Page 1 of 2 12 LastLast
Results 1 to 10 of 15
  1. #1
    Newbie
    Join Date
    Jun 2018
    Posts
    14

    Default Untangle and problems with high amount of sesions

    Our untangle server configuration:
    HP Proliant 360e gen8 server
    2x Intel Xeon CPU E5-2450L 1.80GHz processors (in total 16 cores)
    32Gb DDR3 RAM
    HP Ethernet 1GbE 4-port 366i Adapter (External network)
    1GbE (Quad Port) RJ45 NIC - Intel I350 adapter (Internal Network).

    We use this untangle server to connect rack of 30 servers to internet (1Gb/s dedicated line from ISP).

    Our typical usage is about 100Mb/s and ~100 000 sessions.
    All sessions are bypassed and we use untangle only for routing purpose without any active apps.

    Recently we noticed that if we have higher amount of sessions 150-200k we start to have problems (even though speed is only slightly higher at about 150Mb/s).
    From the servers themselves everything seems to be working fine, however we can't connect to servers via Remote desktop connection from other locations, if we ping from other location to untangle IP, pings are dropping (1-2 out of 5) and traceroute shows that there are timeouts between last ISP location and our untangle server.

    The untangle itself shows no signs of overload (~4Gb RAM used and 3.0-4.0 cpu usage, swap usage is 0%).

    Firstly we thought that this is ISP problem, but they checked from their end and said that everything works with their line and it is problem with our equipment. They are offering to sell us managed Fortigate 60F instead of our untangle server, but I doubt that it is hardware problem because our untangle server is way more powerful than that Fortigate box.
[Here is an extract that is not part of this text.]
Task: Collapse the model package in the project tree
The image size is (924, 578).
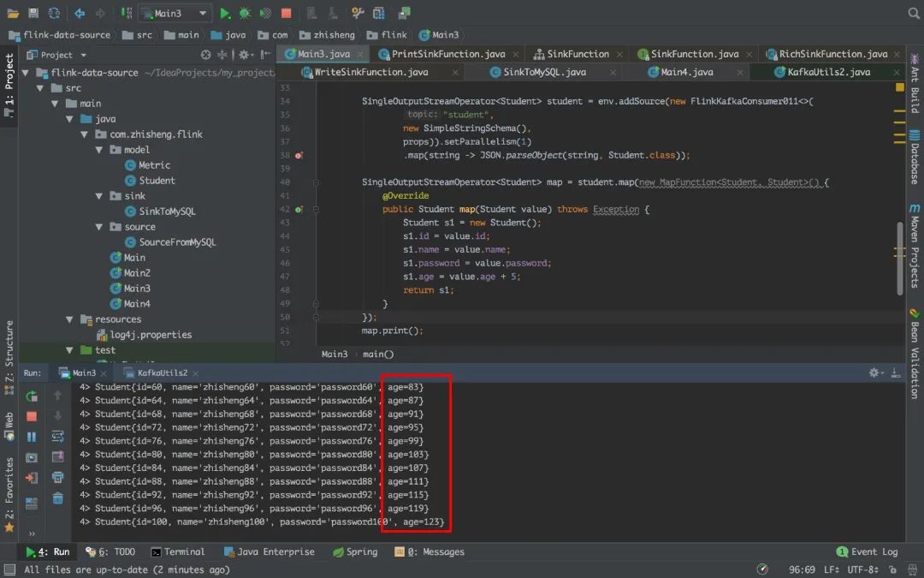Action: click(101, 150)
    If we lower amount of sessions (to about 100k) problem is gone.
    It is also not speed related because we tried to download large files with 600Mb/s for 12+ hours and this doesn't cause any problems.
    Only when we go higher than 150-200k sessions, problems appear.
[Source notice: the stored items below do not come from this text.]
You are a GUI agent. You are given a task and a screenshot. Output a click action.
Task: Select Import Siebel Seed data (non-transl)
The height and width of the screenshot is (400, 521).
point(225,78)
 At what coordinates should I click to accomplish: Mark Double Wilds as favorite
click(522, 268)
    Maybe someone can help us investigate what could cause instability with high amount of sessions?

    Thank you in advance for any suggestions.

  2. #2
    Untangler jcoffin's Avatar
    Join Date
    Aug 2008
    Location
    Sunnyvale, CA
    Posts
    8,842

    Default

    Try removing reporting. While the sessions are bypassed, the session events are recorded and most likely the transaction queue is maxed out.
    Attention: Support and help on the Untangle Forums is provided by
    volunteers and community members like yourself.
    If you need Untangle support please call or email support@untangle.com

  3. #3
    Newbie
    Join Date
    Jun 2018
    Posts
    14

    Default

    Quote Originally Posted by jcoffin View Post
    Try removing reporting. While the sessions are bypassed, the session events are recorded and most likely the transaction queue is maxed out.
    Can you clarify a bit, how it should be done?
    We don't have Reports app installed, the only reporting is in main dashboard window with sessions count, traffic speed, etc.

  4. #4
    Untangler jcoffin's Avatar
    Join Date
    Aug 2008
    Location
    Sunnyvale, CA
    Posts
    8,842

    Default

    Oh, you already have reporting app removed so this is not the issue.
    Attention: Support and help on the Untangle Forums is provided by
    volunteers and community members like yourself.
    If you need Untangle support please call or email support@untangle.com

  5. #5
    Untangle Ninja sky-knight's Avatar
    Join Date
    Apr 2008
    Location
    Phoenix, AZ
    Posts
    24,659

    Default

    If CPU and RAM stats report no overload, but you're experiencing frame loss... you have three things to look at...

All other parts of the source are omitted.